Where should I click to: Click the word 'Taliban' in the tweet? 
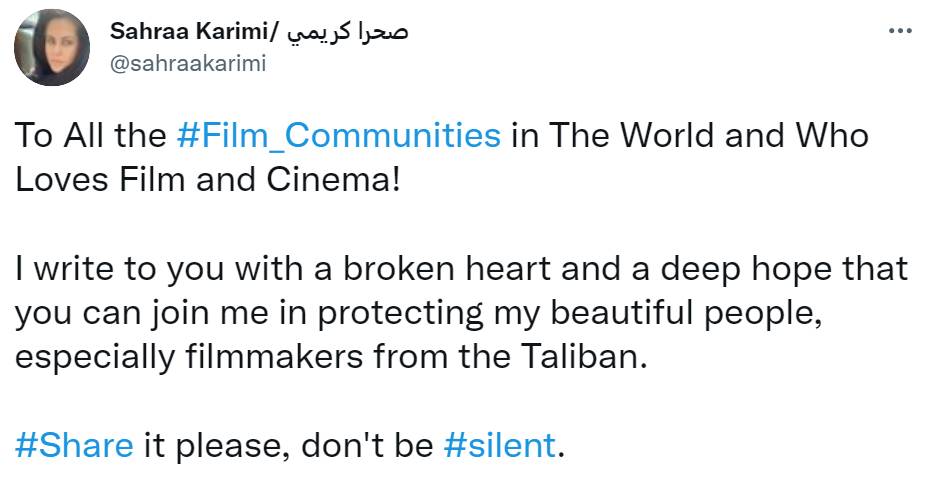(582, 357)
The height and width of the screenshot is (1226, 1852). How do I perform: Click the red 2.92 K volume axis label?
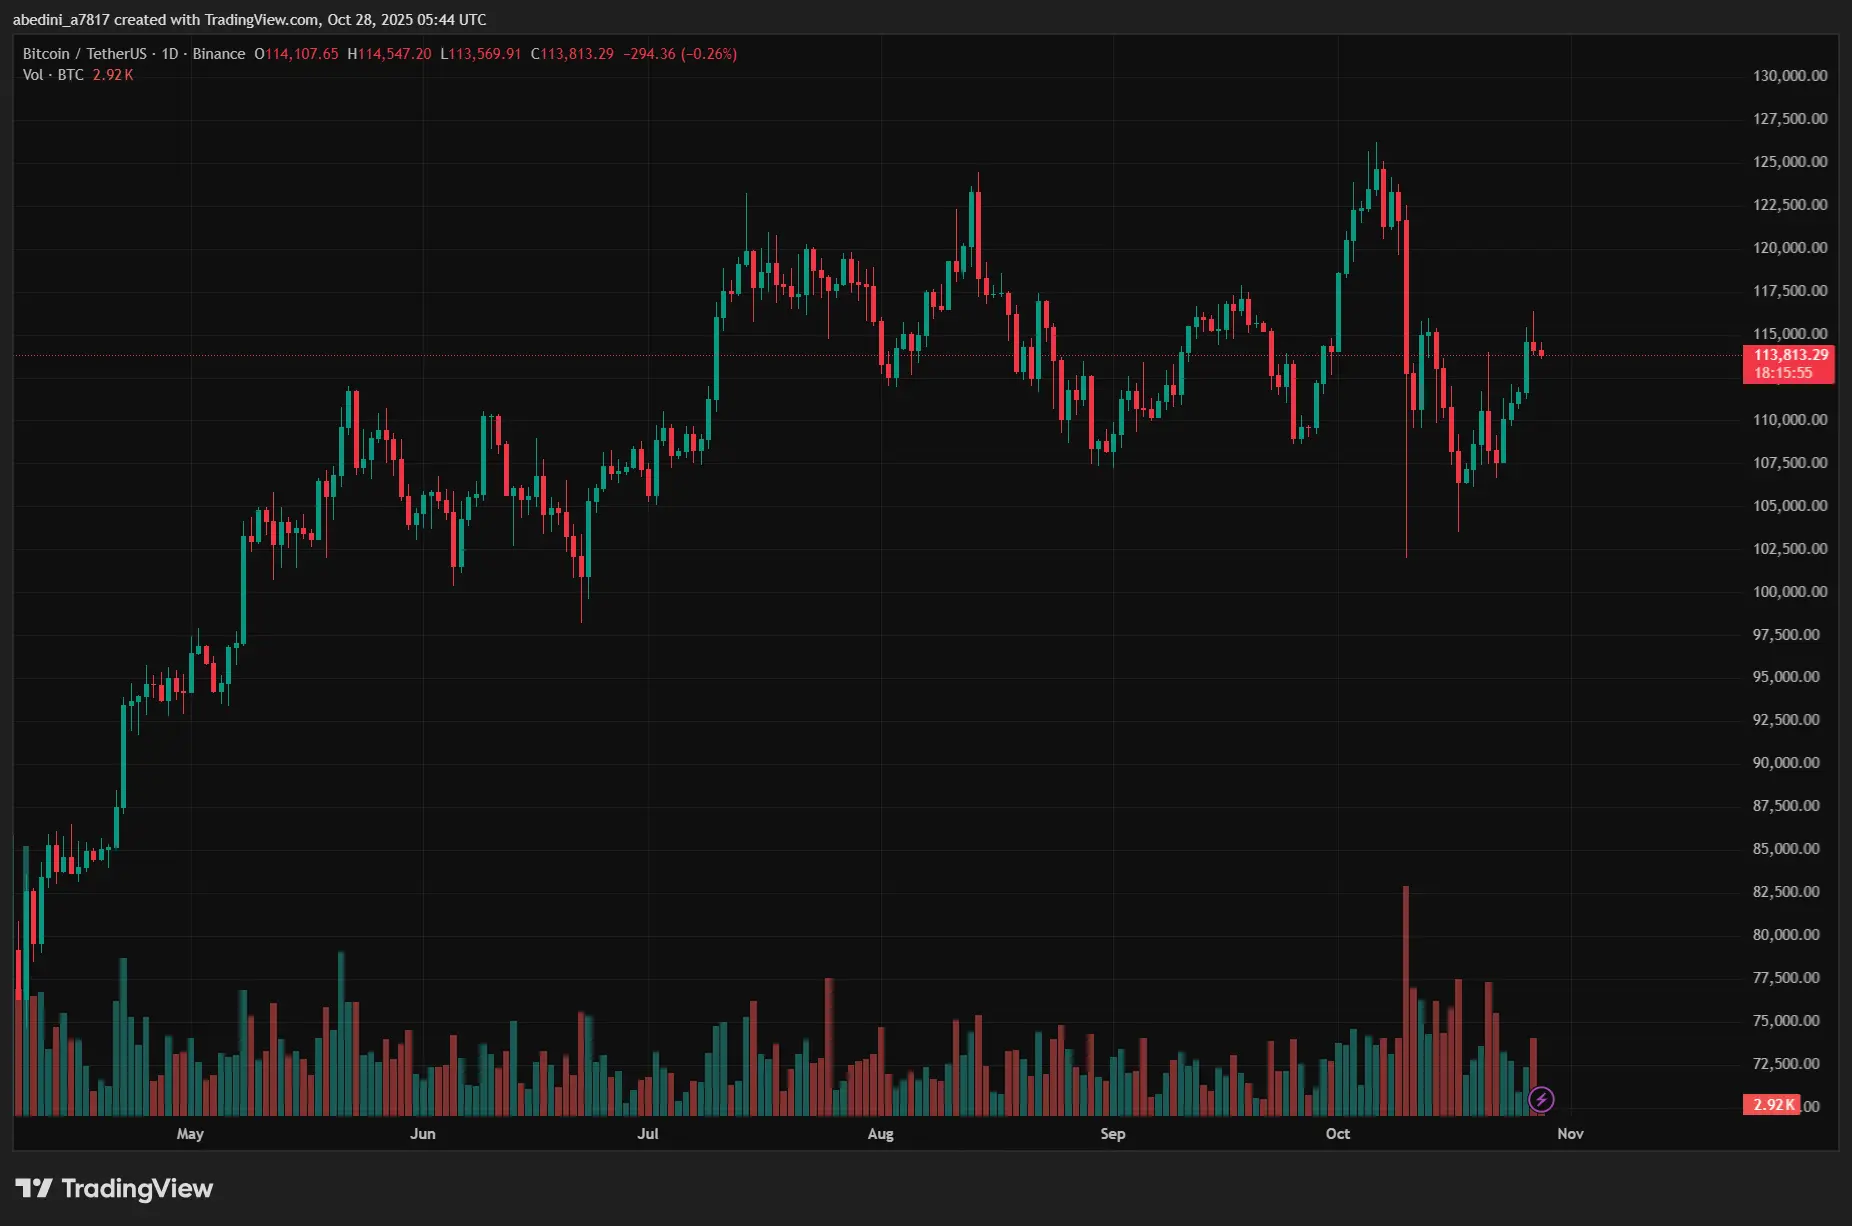pyautogui.click(x=1774, y=1105)
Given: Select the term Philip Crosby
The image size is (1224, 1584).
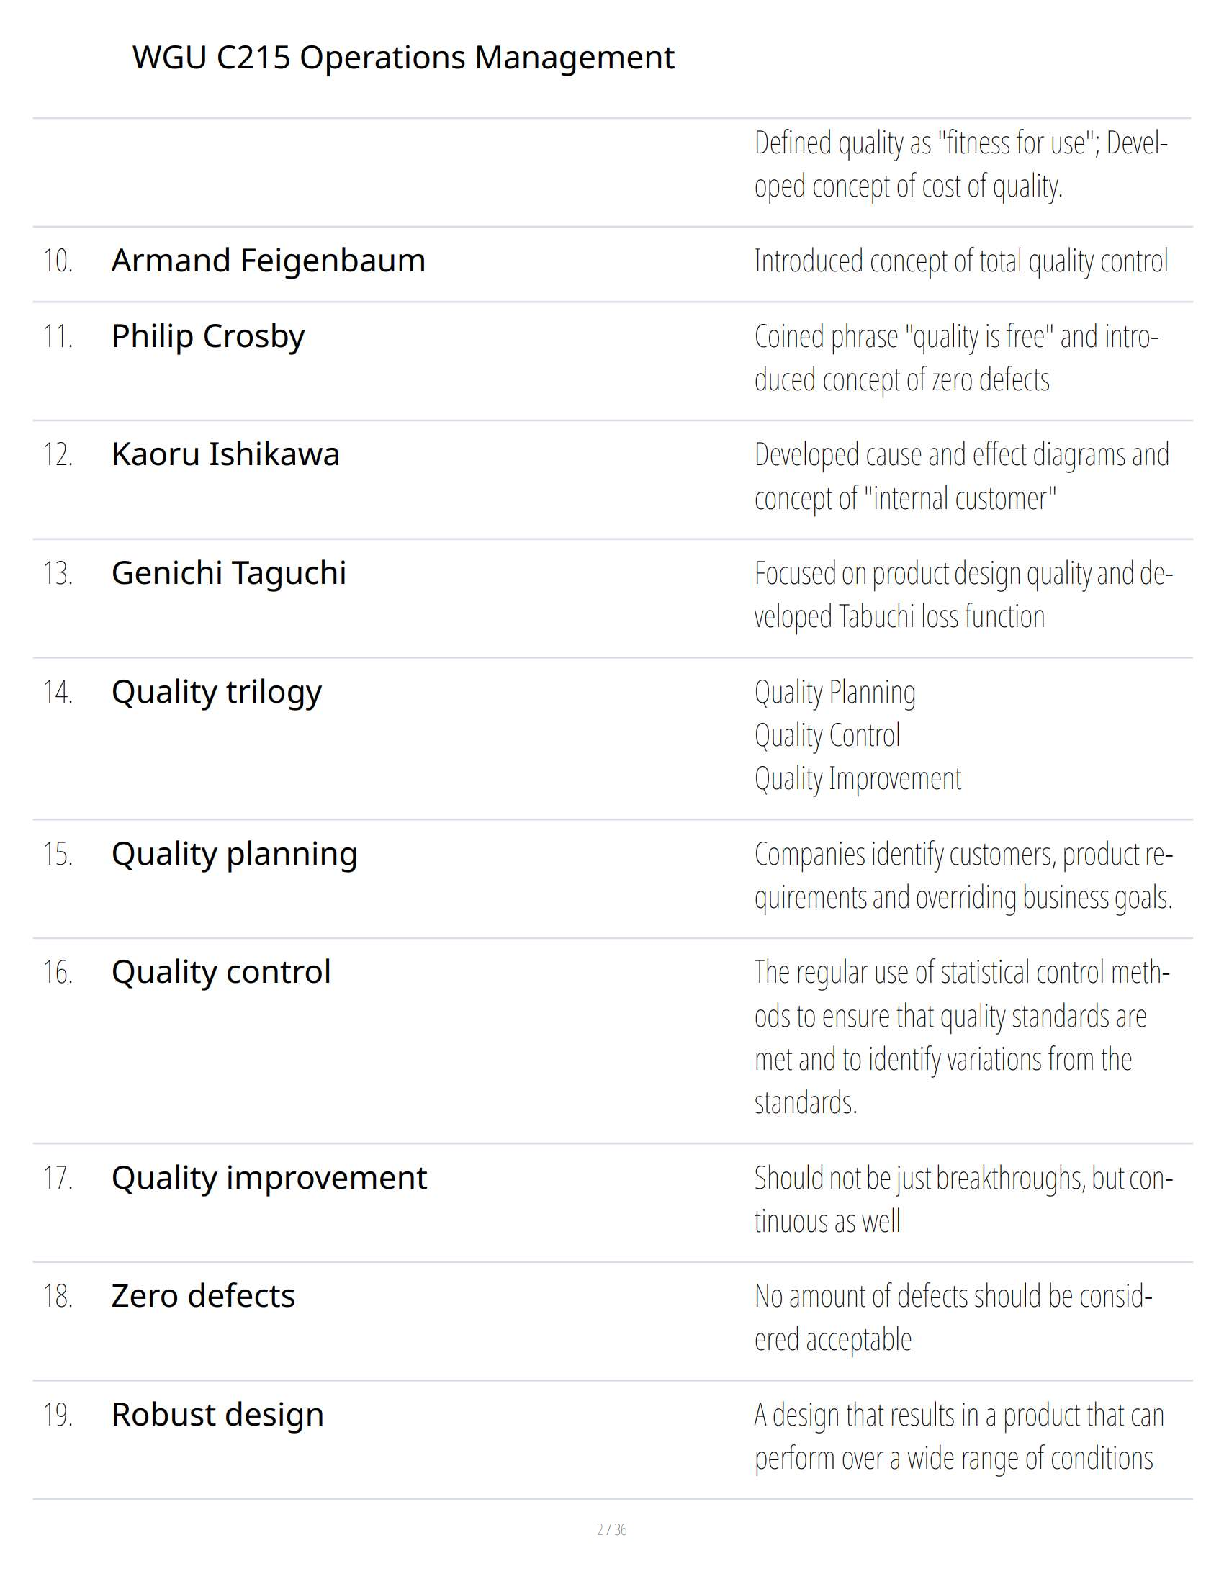Looking at the screenshot, I should coord(208,337).
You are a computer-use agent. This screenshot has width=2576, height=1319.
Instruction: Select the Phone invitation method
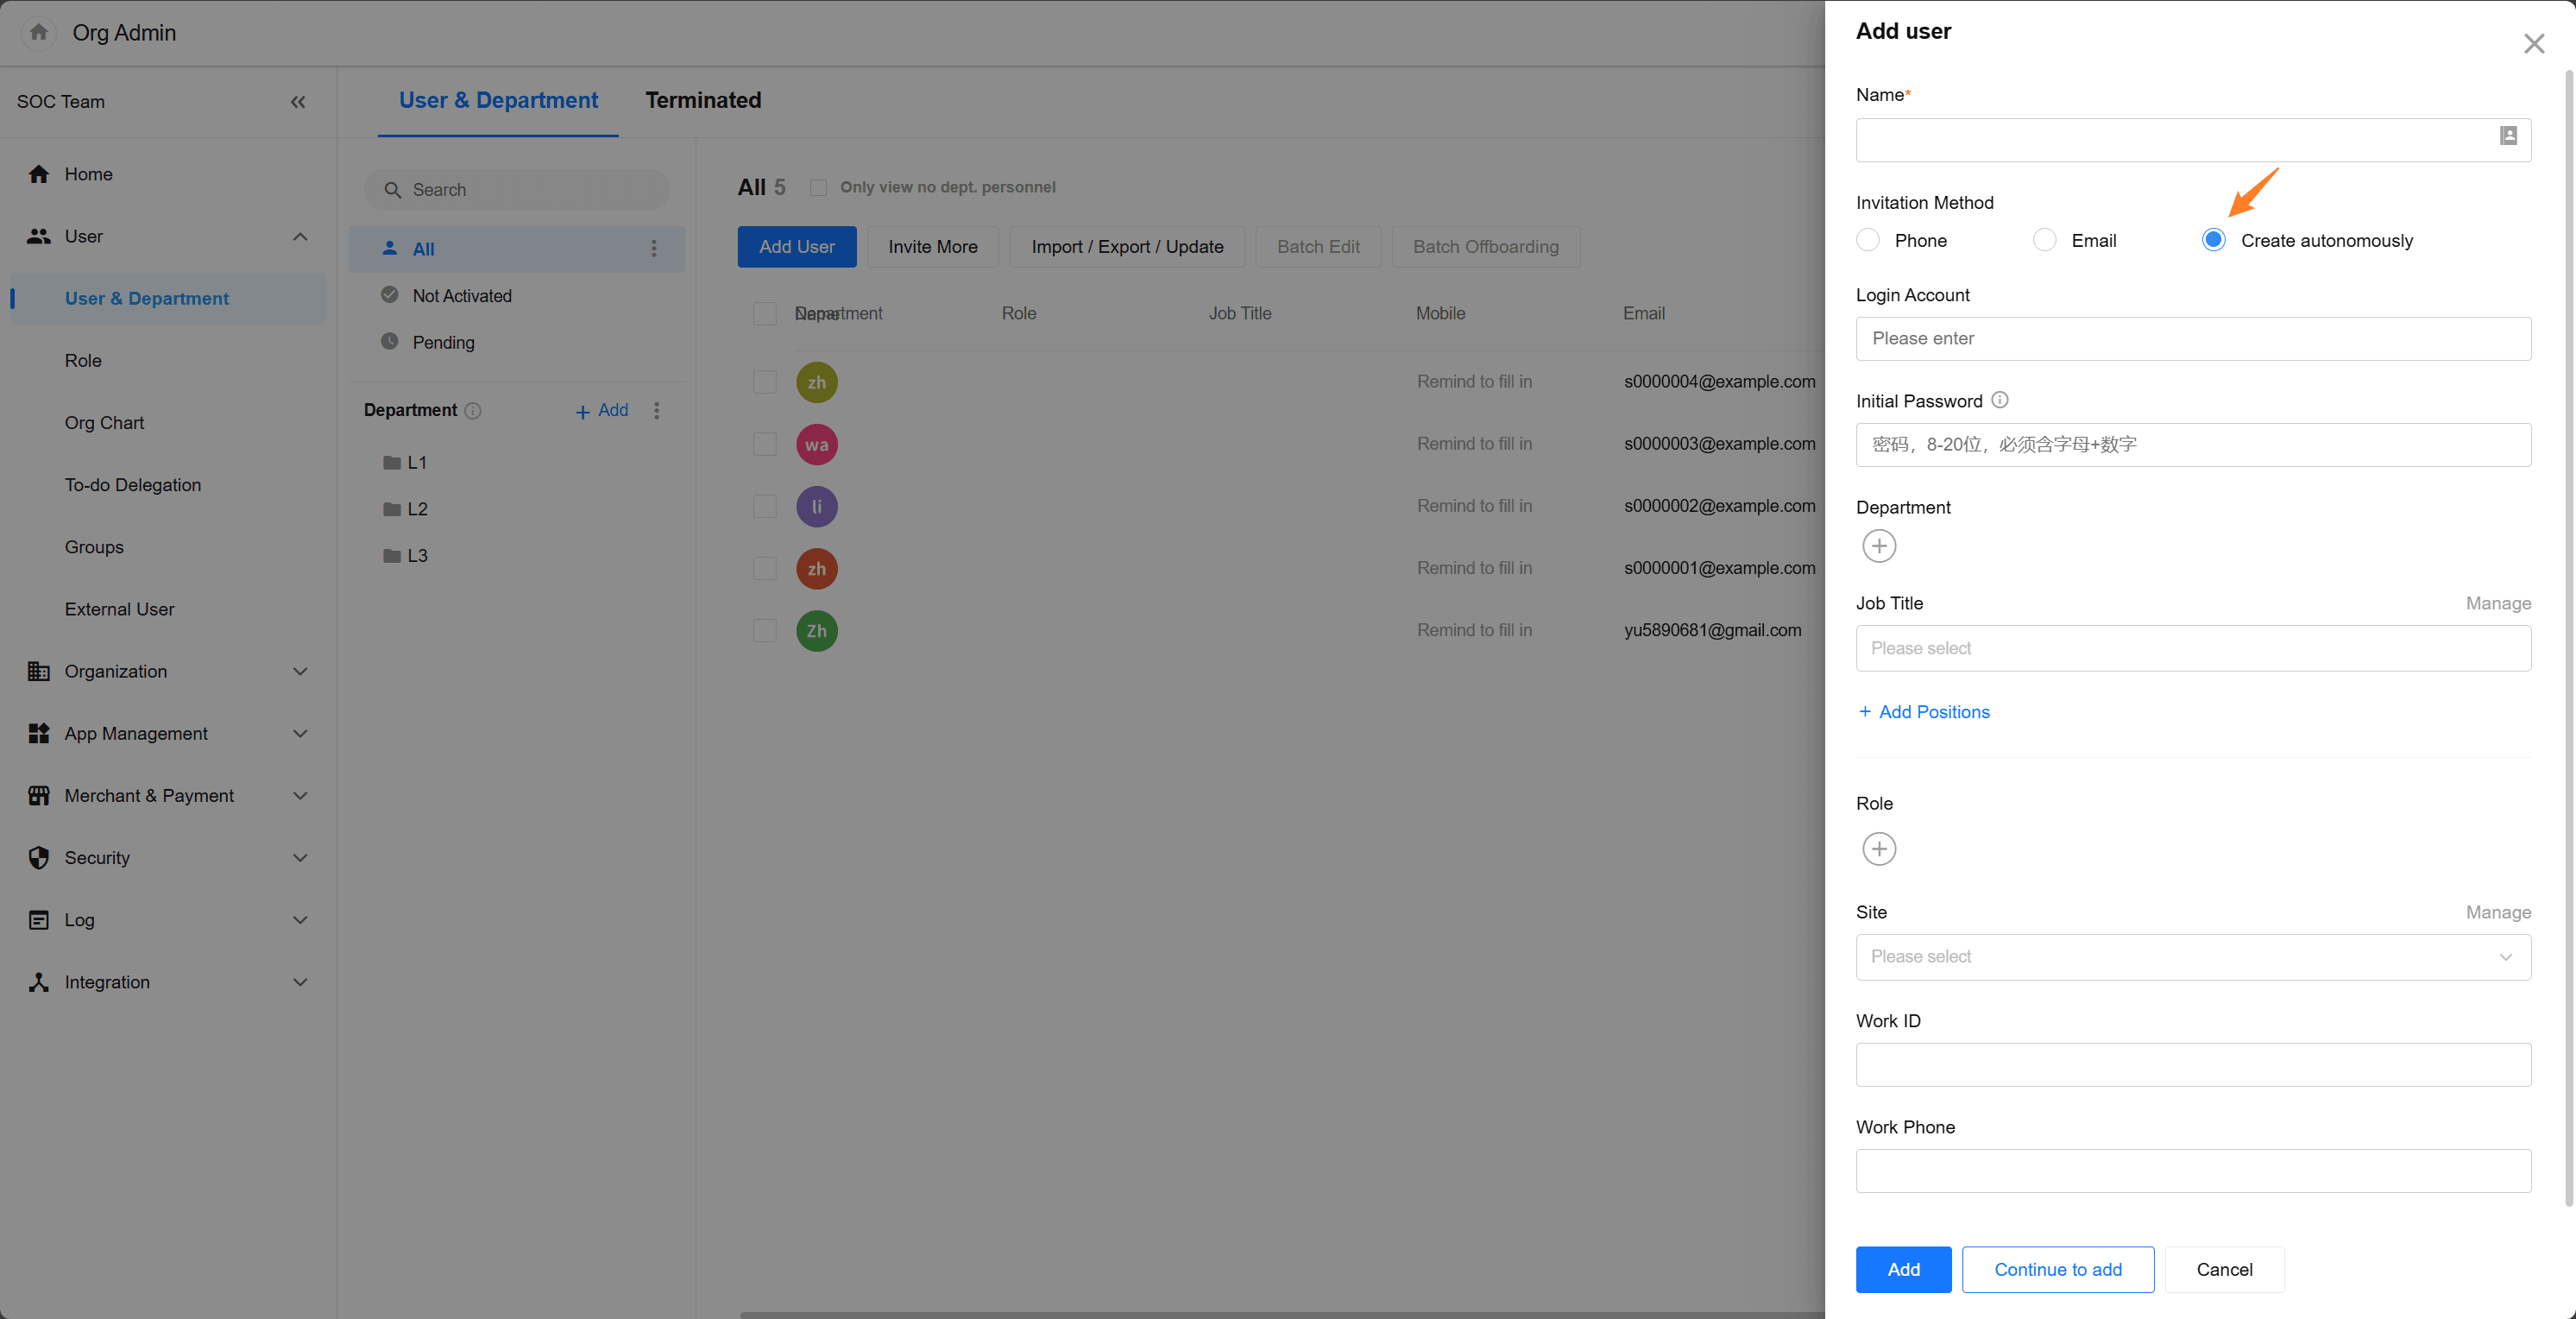tap(1868, 240)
======
DIRECTIVE ▸ Revise the material from the line with "The height and" up to and including the line with "Looking at the", replacing "term" with "phrase" and keeping everything else unchanged. Leave the pictures out of your answer.

SOLUTION FOR THIS EXERCISE ▸
The height and width of the screenshot is (1226, 1852). How do I perform: Click the red 2.92 K volume axis label?
pyautogui.click(x=1774, y=1105)
Given: Select the phrase Philip Crosby
The image size is (1224, 1584).
Looking at the screenshot, I should coord(208,337).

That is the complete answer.